On 9/10/2021 5:41 AM, Sean Christopherson wrote:
On Fri, Aug 27, 2021, Xiaoyao Li wrote:
CPUID 0xD leaves reports the capabilities of Intel PT, e.g. it decides
which bits are valid to be set in MSR_IA32_RTIT_CTL, and reports the
number of PT ADDR ranges.
KVM needs to check that guest CPUID values set by userspace doesn't
enable any bit which is not supported by bare metal. Otherwise,
1. it will trigger vm-entry failure if hardware unsupported bit is
exposed to guest and set by guest.
2. it triggers #GP when context switch PT MSRs if exposing more
RTIT_ADDR* MSRs than hardware capacity.
Signed-off-by: Xiaoyao Li <xiaoyao.li@xxxxxxxxx>
---
There is bit 31 of CPUID(0xD, 0).ECX that doesn't restrict any bit in
MSR_IA32_RTIT_CTL. If guest has different value than host, it won't
cause any vm-entry failure, but guest will parse the PT packet with
wrong format.
I also check it to be same as host to ensure the virtualization correctness.
Changes in v2:
- Call out that if configuring more PT ADDR MSRs than hardware, it can
cause #GP when context switch.
---
arch/x86/kvm/cpuid.c | 25 +++++++++++++++++++++++++
1 file changed, 25 insertions(+)
diff --git a/arch/x86/kvm/cpuid.c b/arch/x86/kvm/cpuid.c
index 739be5da3bca..0c8e06a24156 100644
--- a/arch/x86/kvm/cpuid.c
+++ b/arch/x86/kvm/cpuid.c
@@ -76,6 +76,7 @@ static inline struct kvm_cpuid_entry2 *cpuid_entry2_find(
static int kvm_check_cpuid(struct kvm_cpuid_entry2 *entries, int nent)
{
struct kvm_cpuid_entry2 *best;
+ u32 eax, ebx, ecx, edx;
/*
* The existing code assumes virtual address is 48-bit or 57-bit in the
@@ -89,6 +90,30 @@ static int kvm_check_cpuid(struct kvm_cpuid_entry2 *entries, int nent)
return -EINVAL;
}
+ /*
+ * CPUID 0xD leaves tell Intel PT capabilities, which decides
CPUID.0xD is XSAVE state, CPUID.0x14 is Intel PT. This series needs tests...
My apologize.
+ * pt_desc.ctl_bitmask in later update_intel_pt_cfg().
+ *
+ * pt_desc.ctl_bitmask decides the legal value for guest
+ * MSR_IA32_RTIT_CTL. KVM cannot support PT capabilities beyond native,
+ * otherwise it will trigger vm-entry failure if guest sets native
+ * unsupported bits in MSR_IA32_RTIT_CTL.
+ */
+ best = cpuid_entry2_find(entries, nent, 0xD, 0);
+ if (best) {
+ cpuid_count(0xD, 0, &eax, &ebx, &ecx, &edx);
+ if (best->ebx & ~ebx || best->ecx & ~ecx)
+ return -EINVAL;
+ }
+ best = cpuid_entry2_find(entries, nent, 0xD, 1);
+ if (best) {
+ cpuid_count(0xD, 0, &eax, &ebx, &ecx, &edx);
+ if (((best->eax & 0x7) > (eax & 0x7)) ||
Ugh, looking at the rest of the code, even this isn't sufficient because
pt_desc.guest.addr_{a,b} are hardcoded at 4 entries, i.e. running KVM on hardware
with >4 entries will lead to buffer overflows.

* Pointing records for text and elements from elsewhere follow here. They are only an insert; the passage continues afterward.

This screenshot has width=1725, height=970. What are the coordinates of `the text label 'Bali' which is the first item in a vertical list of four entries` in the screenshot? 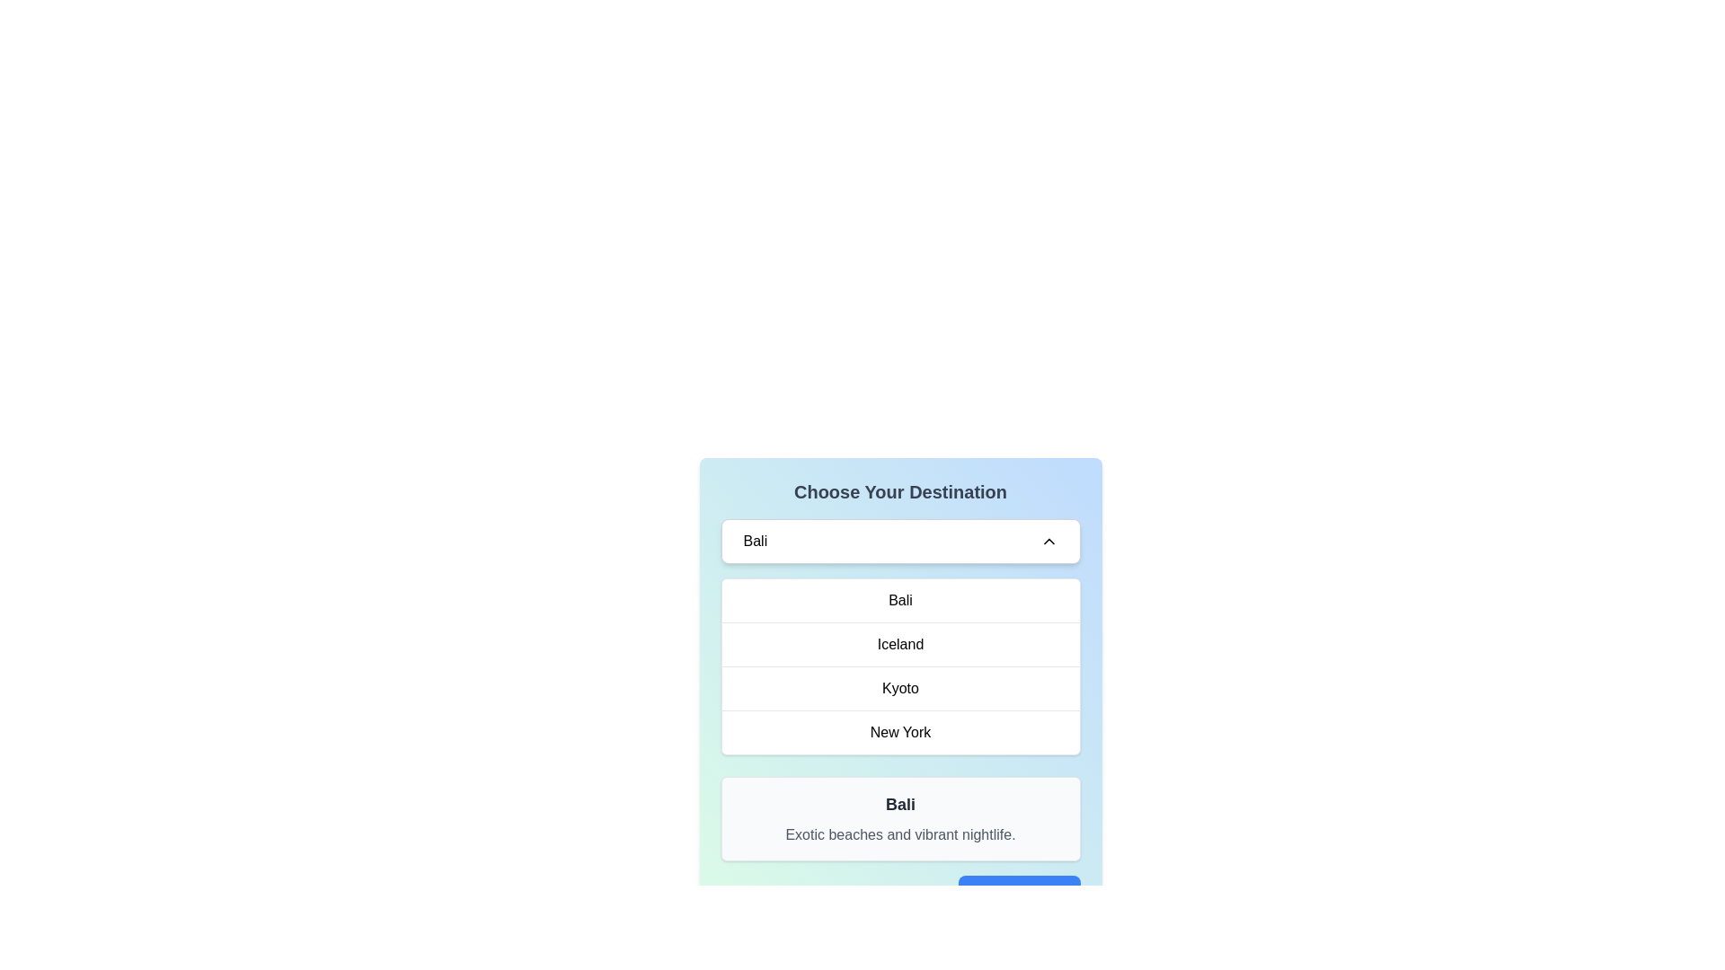 It's located at (900, 600).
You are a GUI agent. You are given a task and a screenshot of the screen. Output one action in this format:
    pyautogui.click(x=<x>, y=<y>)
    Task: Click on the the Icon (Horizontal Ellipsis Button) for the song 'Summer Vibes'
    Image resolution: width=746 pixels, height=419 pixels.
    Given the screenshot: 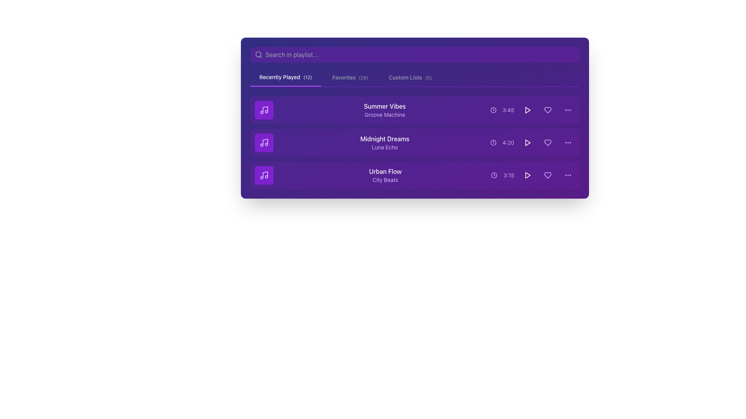 What is the action you would take?
    pyautogui.click(x=567, y=110)
    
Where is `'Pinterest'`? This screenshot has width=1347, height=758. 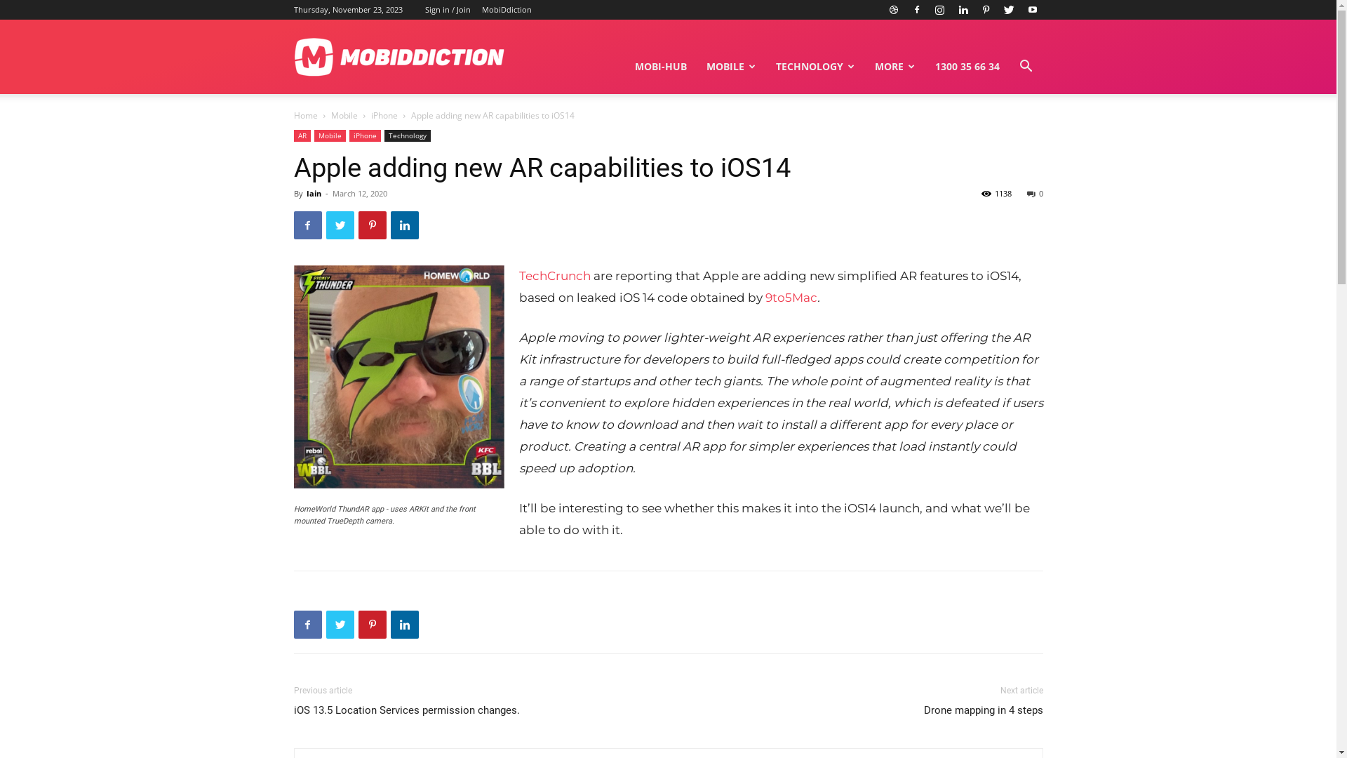 'Pinterest' is located at coordinates (985, 10).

it's hardcoded to 4 because there is a note of "no processors support
more than 4 address ranges" in SDM vol.3 Chapter 31.3.1, table 31-11
One option would be to bump that to the theoretical max of 15, which doesn't seem
too horrible, especially if pt_desc as a whole is allocated on-demand, which it
probably should be since it isn't exactly tiny (nor ubiquitous)
A different option would be to let userspace define whatever it wants for guest
CPUID, and instead cap nr_addr_ranges at min(host.cpuid, guest.cpuid, RTIT_ADDR_RANGE).
Letting userspace generate a bad MSR_IA32_RTIT_CTL is not problematic, there are
plenty of ways userspace can deliberately trigger VM-Entry failure due to invalid
guest state (even if this is a VM-Fail condition, it's not a danger to KVM).
I'm fine to only safe guard the nr_addr_range if VM-Entry failure
doesn't matter.
+ ((best->eax & ~eax) >> 16) ||
+ (best->ebx & ~ebx))
+ return -EINVAL;
+ }
+
return 0;
}
--
2.27.0